GCC Growth in 2025-26: Non-Oil Leads, Oil Tailwinds Return

By George Pavel, General Manager at Naga.com Middle East

The Gulf Cooperation Council entered 2025 with a clearer “dual-engine” dynamic: non-oil growth doing the heavy lifting while hydrocarbons were capped by earlier OPEC+ quotas. The pattern was most visible in the UAE’s first-quarter prints, headline GDP up 3.9% y/y, with non-oil up 5.3% and now 77% of output, while Saudi Arabia and Qatar also posted firm non-oil momentum.

Through the second half, oil’s drag should progressively fade as OPEC+ continued its gradual unwinding of voluntary cuts. The move preserves non-oil momentum while allowing the oil sector contribution to GDP to add support into late-2025 and 2026.

In 2026, headline growth is poised to re-accelerate as the oil production unwind meets resilient domestic demand.
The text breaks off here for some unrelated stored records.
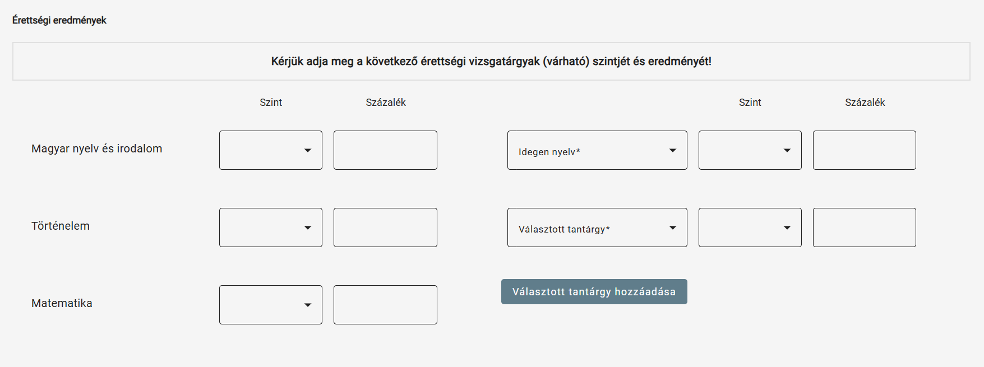Open the Választott tantárgy subject dropdown
The height and width of the screenshot is (367, 984).
(x=597, y=227)
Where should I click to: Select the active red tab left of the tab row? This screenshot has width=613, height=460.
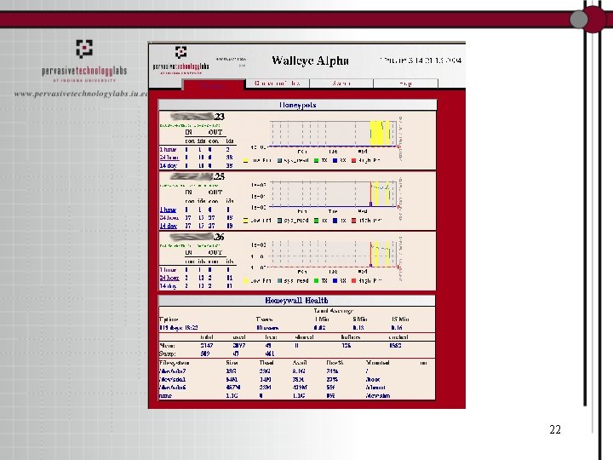pos(214,84)
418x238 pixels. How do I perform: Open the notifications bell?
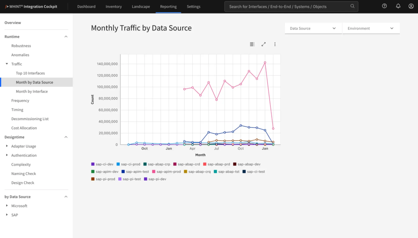pyautogui.click(x=398, y=6)
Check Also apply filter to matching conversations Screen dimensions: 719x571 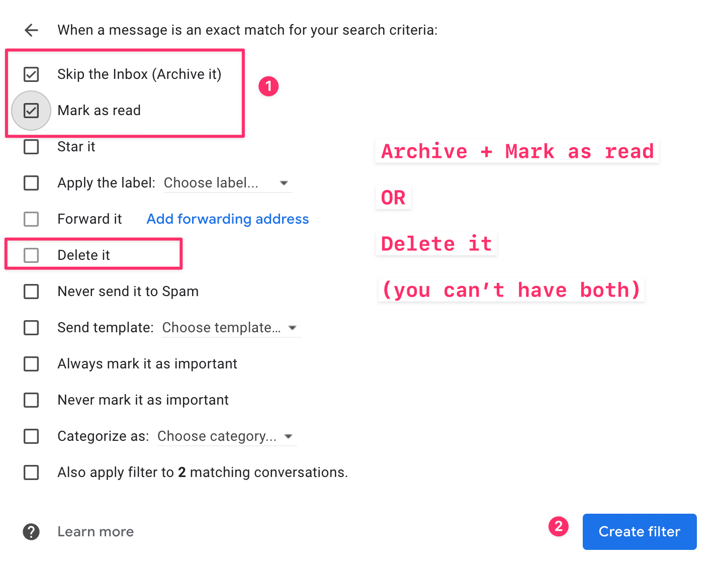31,472
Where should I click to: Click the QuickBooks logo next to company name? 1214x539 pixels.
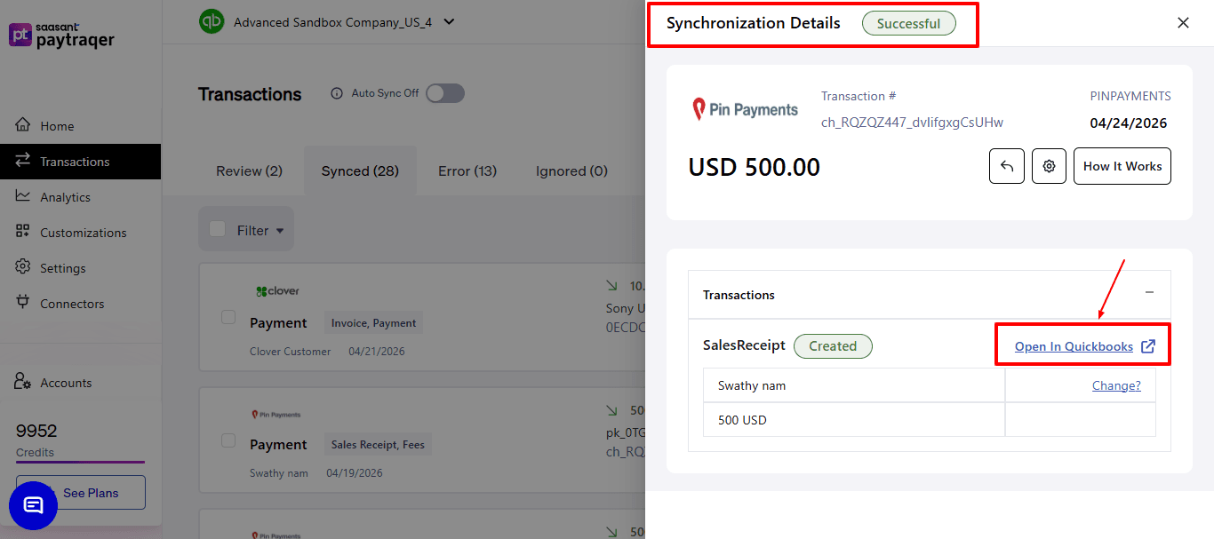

The IMF now projects Saudi Arabia at 3.6% in 2025 (non-oil at 3.4%), stepping up to 3.9% in 2026, reinforcing the “dual-engine” narrative. The CBUAE projects the UAE to grow by 4.9% in 2025 and 5.3% in 2026, underpinned by diversified services, real estate, and manufacturing. Qatar adds a distinct tailwind: North Field East is slated to begin output mid-2026, with the World Bank seeing growth rising from 2.4% in 2025 to an average 6.5% in 2026–27 as LNG volumes ramp.
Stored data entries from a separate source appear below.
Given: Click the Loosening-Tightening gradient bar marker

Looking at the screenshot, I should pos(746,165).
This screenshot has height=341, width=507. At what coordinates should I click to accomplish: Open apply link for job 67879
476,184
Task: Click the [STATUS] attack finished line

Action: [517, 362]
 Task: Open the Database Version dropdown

Smaller GCC economies reinforce the picture with clearer baselines. Bahrain is projected to grow at 3.5% in 2025. Oman is seen at 3.0% in 2025 and 3.7% in 2026 , while Kuwait is set to rebound to 2.2% in 2025. Collectively, the bloc is shifting toward a more predictable, investment-friendly base where the non-oil economy carries growth along with hydrocarbons output.